SOURCE DOCUMENT:
Given that # is not a comment introducer in SQL, I would consider
it a bug if it did.

You should instead write a shell script that invokes psql.
        regards, tom lane


Re: psql as an execve(2) interpreter

From
Date:
Tom Lane writes:> Given that # is not a comment introducer in SQL, I would consider> it a bug if it did.

I understand that # is not a comment introducer in SQL.  I am
wondering if it would be sensible to introduce an exception for the
first line of a file.  To prevent problems the behavior should be
controlled by a command line option (-i?) so that it would never have
this behavior unless explicitly asked for.

I guess you see no value in this and instead would solve the issue
with a separate interpreter that has this property?  Note that a shell
script cannot be an interpreter for execve(2); thus, this would
require another binary executable.

MATERIAL SHOWN:
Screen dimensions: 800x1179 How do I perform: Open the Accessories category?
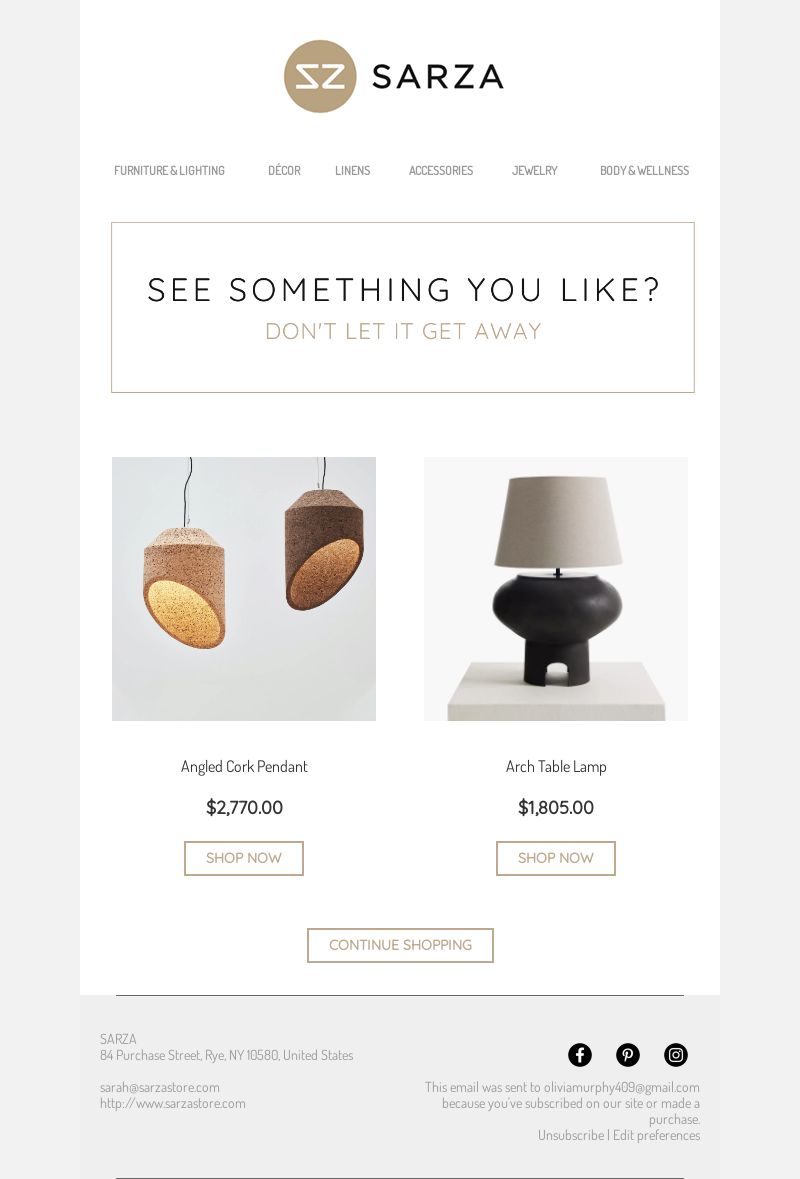point(441,171)
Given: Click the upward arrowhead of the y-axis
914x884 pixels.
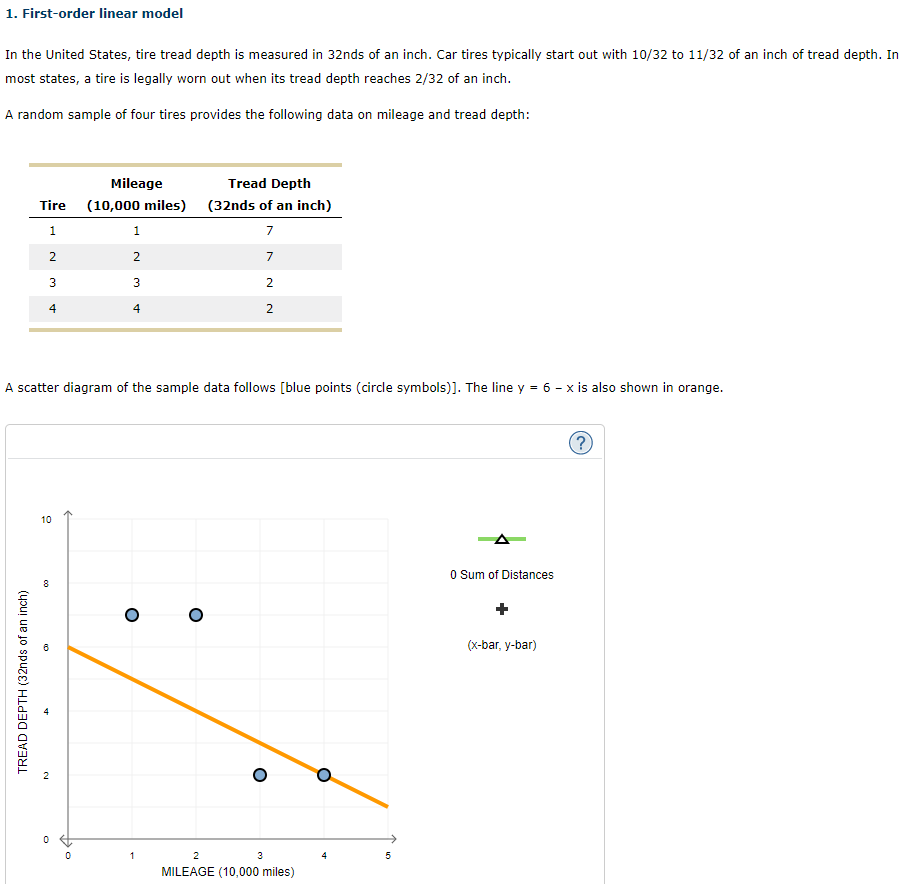Looking at the screenshot, I should (68, 512).
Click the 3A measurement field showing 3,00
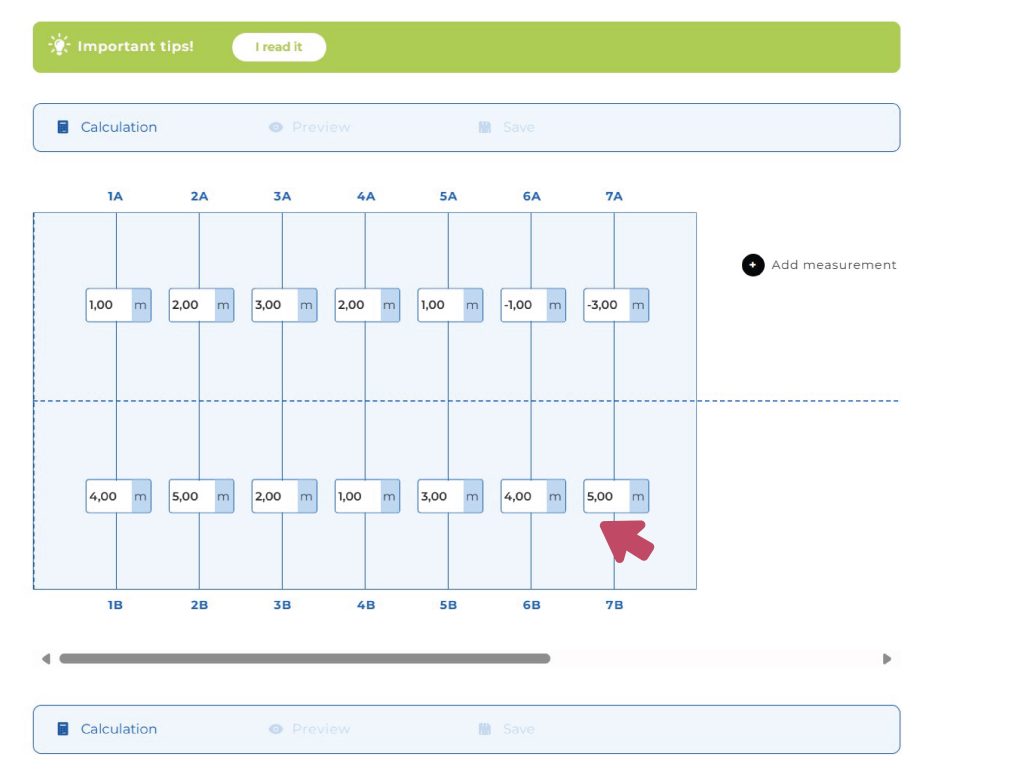 274,305
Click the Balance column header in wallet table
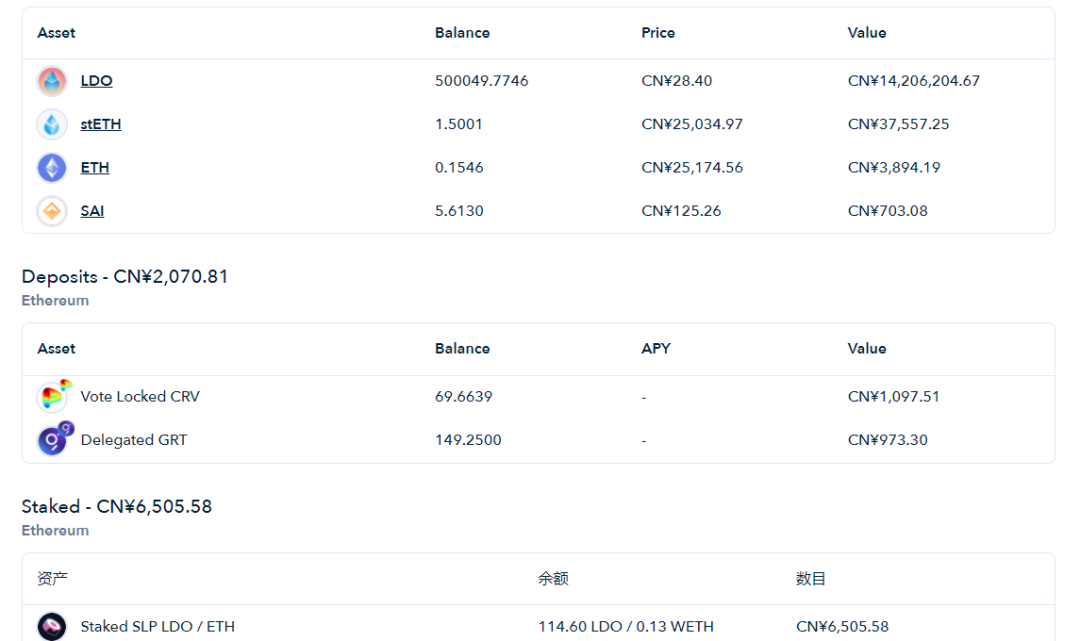 [x=462, y=33]
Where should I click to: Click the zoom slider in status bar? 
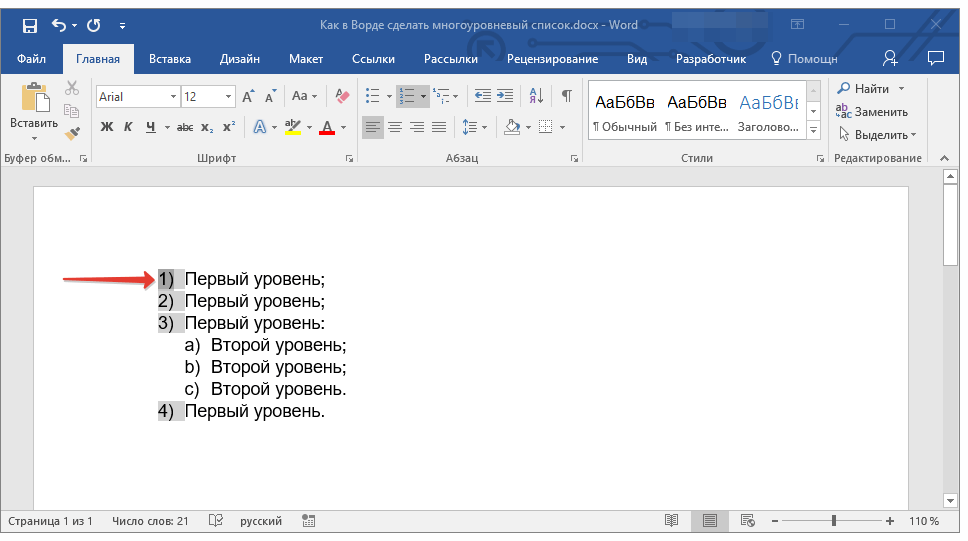coord(834,521)
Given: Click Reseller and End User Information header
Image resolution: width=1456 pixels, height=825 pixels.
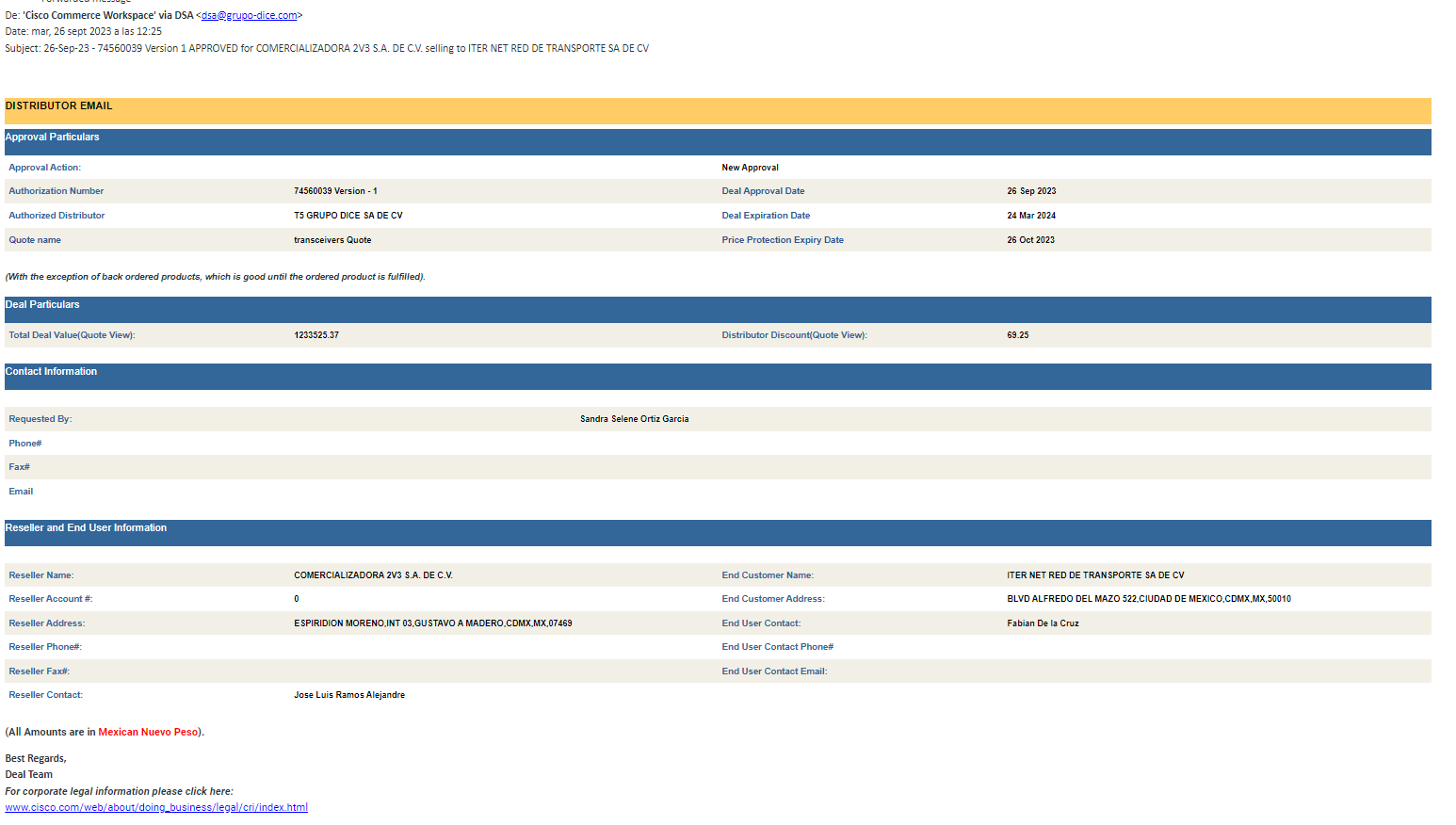Looking at the screenshot, I should coord(86,528).
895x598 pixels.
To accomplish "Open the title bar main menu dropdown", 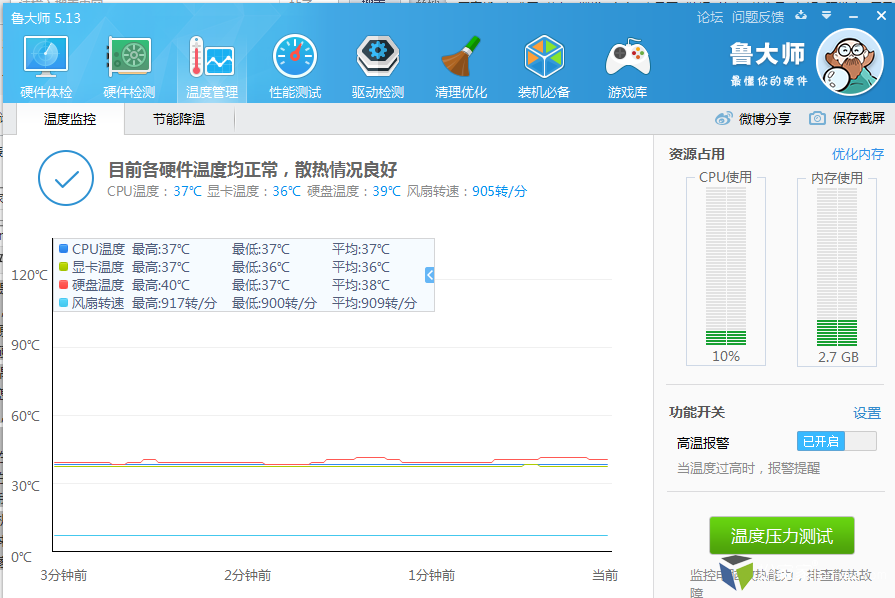I will [827, 16].
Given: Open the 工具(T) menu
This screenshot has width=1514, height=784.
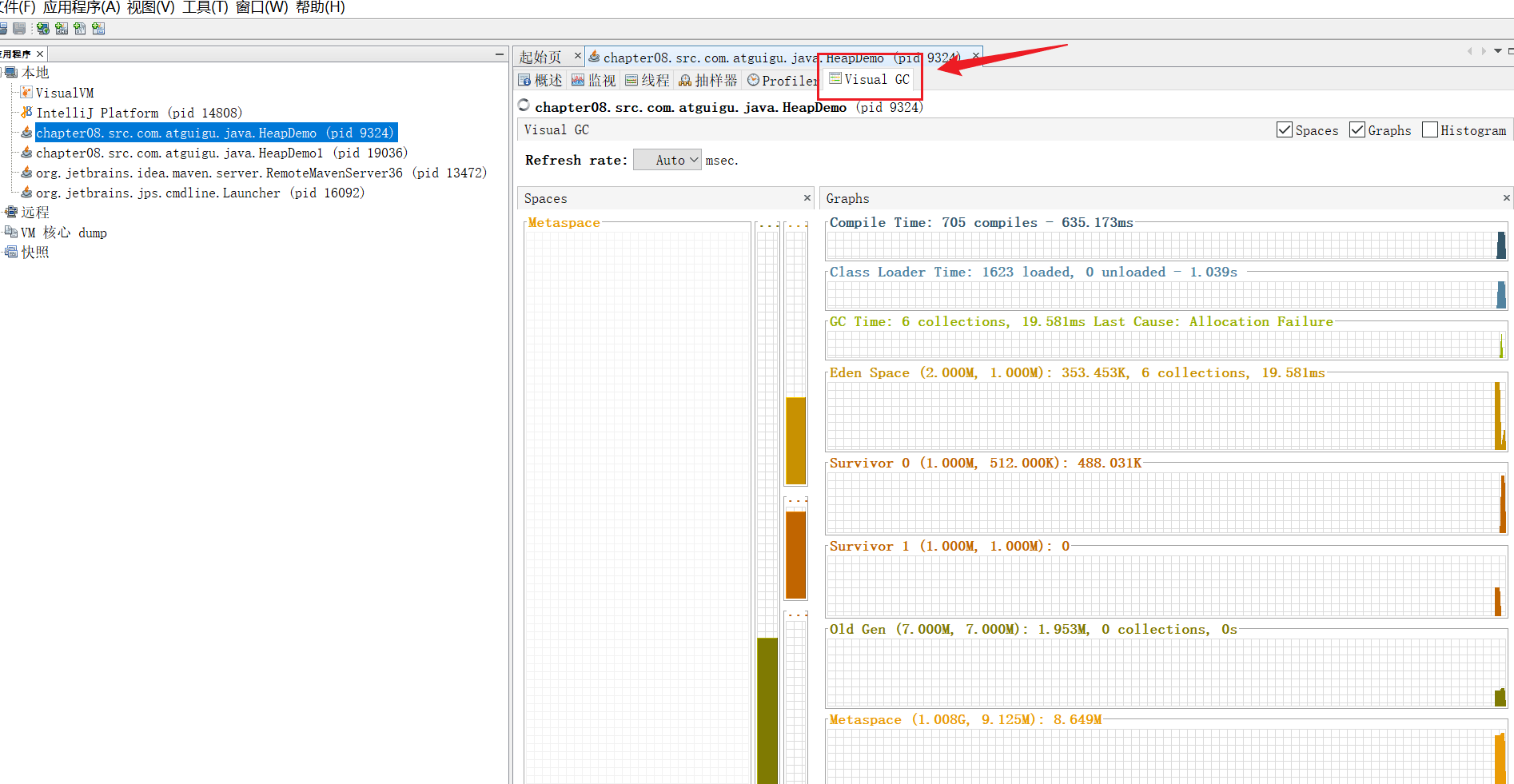Looking at the screenshot, I should point(205,7).
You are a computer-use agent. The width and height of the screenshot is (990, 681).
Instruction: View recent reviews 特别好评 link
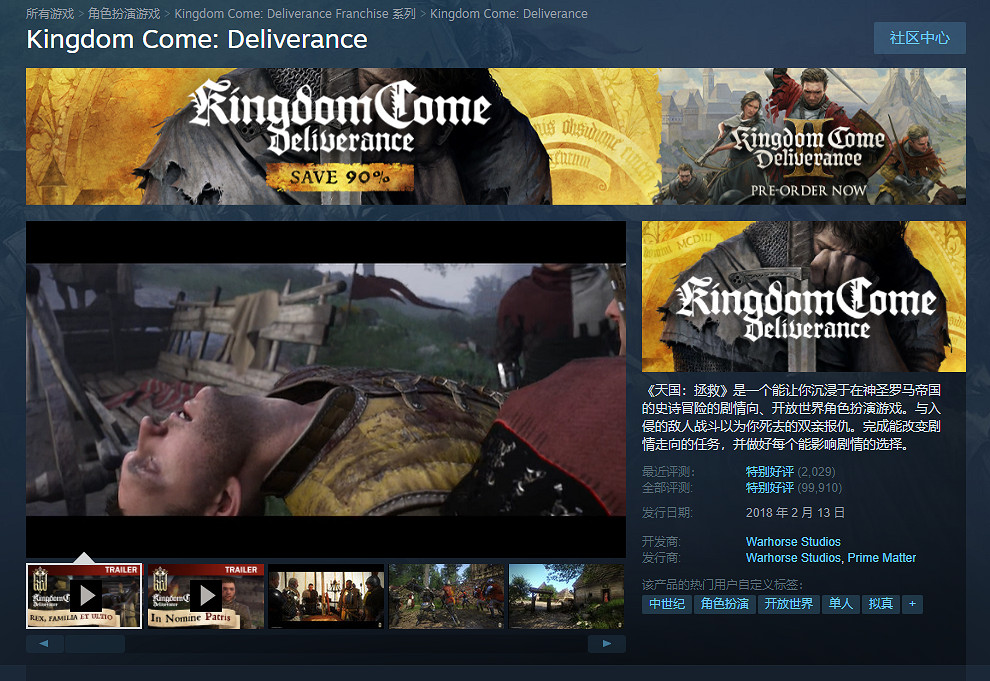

TASKS TO PERFORM:
- a) In the thread about psql as an execve(2) interpreter, what does Tom Lane recommend writing instead?
- b) Carry on with the psql interpreter thread from its last sentence.

ANSWERS BELOW:
- a) A shell script that invokes psql.

- b)
My own feeling was that psql could be easily taught to have this
behavior in a way that would not interfer with any existing
applications.  I at least can see benefits to having that capability,
but perhaps others do not.  For example, some of my large database
applications are built by running a large collection of scripts (some
are shell scripts, some sql, etc.), each of which is responsible for a
portion of the task.  It would be very handy to execute each member of
the collection in a uniform manner, i.e., as a direct execution with
execve(2) figuring out which interpreter to use on a script-by-script
basis.  Currently, that is not possible, but it could be with a small
modification to psql or the addition of a completely new interpreter.

Thanks for the comments.

Cheers,
Brook


Re: psql as an execve(2) interpreter

From
"Jonah H. Harris"
Date:
Brook,

I have a lot of shell scripts that run as cron jobs and have considered 
this option.  However, if you look at it carefully, SQL is totally 
different from say perl, php, bash, etc. for scripts which execute from 
the shell.  Tom is right, it is much more valuable and supportable to 
call psql from within a shell script than add the functionality to psql 
itself.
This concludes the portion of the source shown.